Le cardinal Schönborn, dominicain, a été ordonné prêtre en 1970. Avant d’être nommé archevêque de Vienne en 1995, il était professeur de théologie dogmatique à Fribourg, en Suisse. Il a été créé cardinal en 1998.  

Son intervention à la conférence portait sur : « Christianisme : présence étrangère ou fondement de l’Occident ? ».

Une alternative fascinante

Le cardinal Schönborn a d’abord évoqué les trois points cardinaux qui, selon lui, constituent l’essentiel de l’héritage chrétien en occident : un sens de l’intégrité morale, que l’on reconnaît généralement aux chrétiens non seulement pour ce qu’ils font, mais aussi pour ce qu’ils ne font pas ; le concept d’humanité sous la forme d’une famille unie et universelle ; l’idée que la liberté est ce qui rend l’homme plus semblable à Dieu et constitue la plus grande richesse de l’homme.

Le cardinal a ensuite soulevé la question : « Est-il vrai que l’homme moderne à conquis sa liberté en luttant âprement contre l’Eglise ? Est-il vrai que ce sont les Lumières et non le christianisme qui ont apporté la liberté et la dignité à l’homme? », comme le veut, selon lui, la grande hypothèse de l’histoire moderne.

Une hypothèse qui ne le convainc pas. 

Pour le cardinal Schönborn, une grande partie de l’Eglise primitive est née, a jailli du monde pluraliste gréco-romain, il y a 2.000 ans, et aujourd’hui, le christianisme se propose à un monde sécularisé comme une alternative fascinante.

« La position du christianisme aujourd’hui en Europe est paradoxale », a-t-il relevé. « Elle est à la fois un corps étranger et une racine pour l’Europe.
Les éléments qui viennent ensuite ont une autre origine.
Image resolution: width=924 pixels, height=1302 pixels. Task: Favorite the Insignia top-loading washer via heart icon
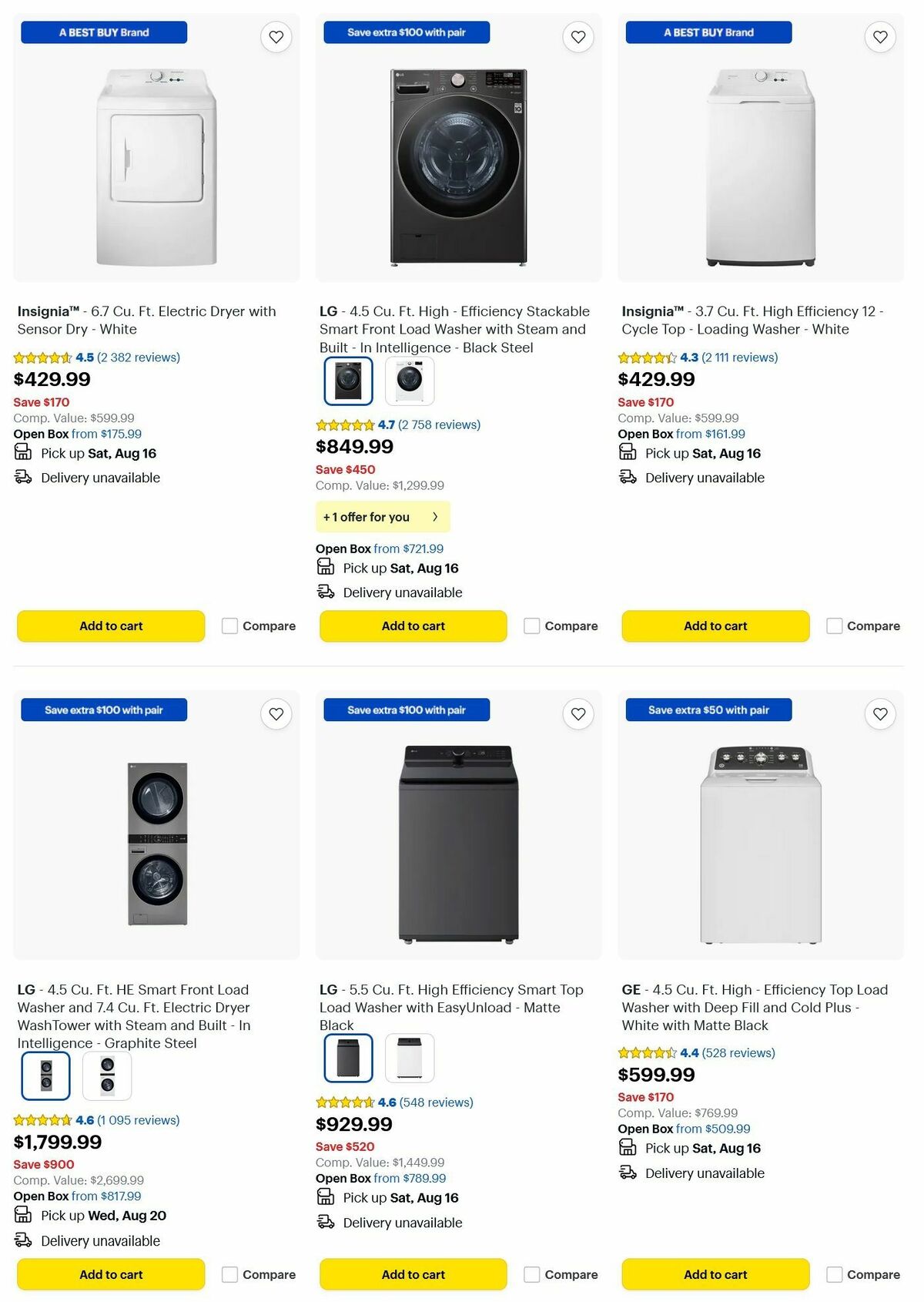(x=880, y=36)
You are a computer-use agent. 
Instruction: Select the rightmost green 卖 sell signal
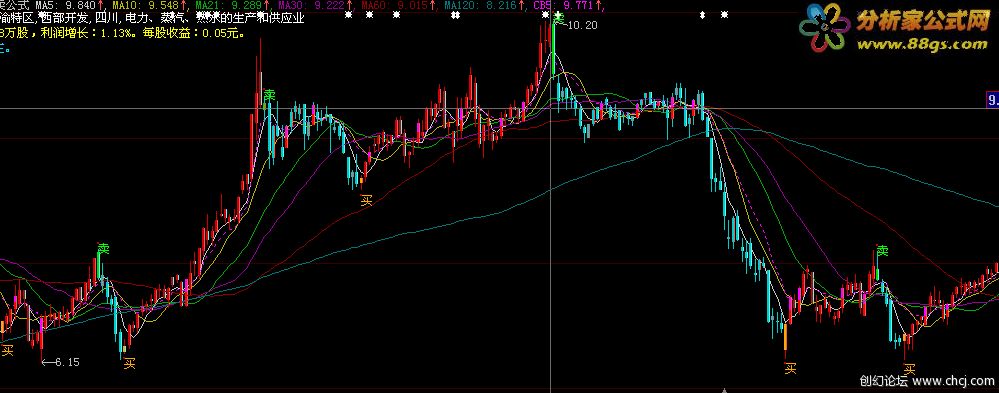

Mais bien qu’elle soit vue comme une entité étrangère, elle évoque, somme toute, un sentiment de maison et de nostalgie pour de nombreuses personnes en Europe ». 

« En Europe, de plus en plus de personnes, après avoir vécu une vie pleinement sécularisée, s’acheminent consciemment vers la foi chrétienne. Et ces personnes décrivent leur découverte du christianisme comme un ‘retour à la maison’, comme un ‘nouveau chez-soi’ ».  

Au ciel et sur la terre

Faisant allusion à saint Augustin, le cardinal Schönborn a ensuite expliqué que « c’est sur sa double citoyenneté que réside, sans équivoque, la force même du christianisme, qui invite, sur terre comme au ciel, à une participation loyale dans la société, à assumer la responsabilité de la cité de l’homme, sans vouloir la renverser et créer une sorte de société utopiste. Cet engagement dans le monde temporel se fonde sur le fait d’avoir une citoyenneté indestructible dans la cité de Dieu ».  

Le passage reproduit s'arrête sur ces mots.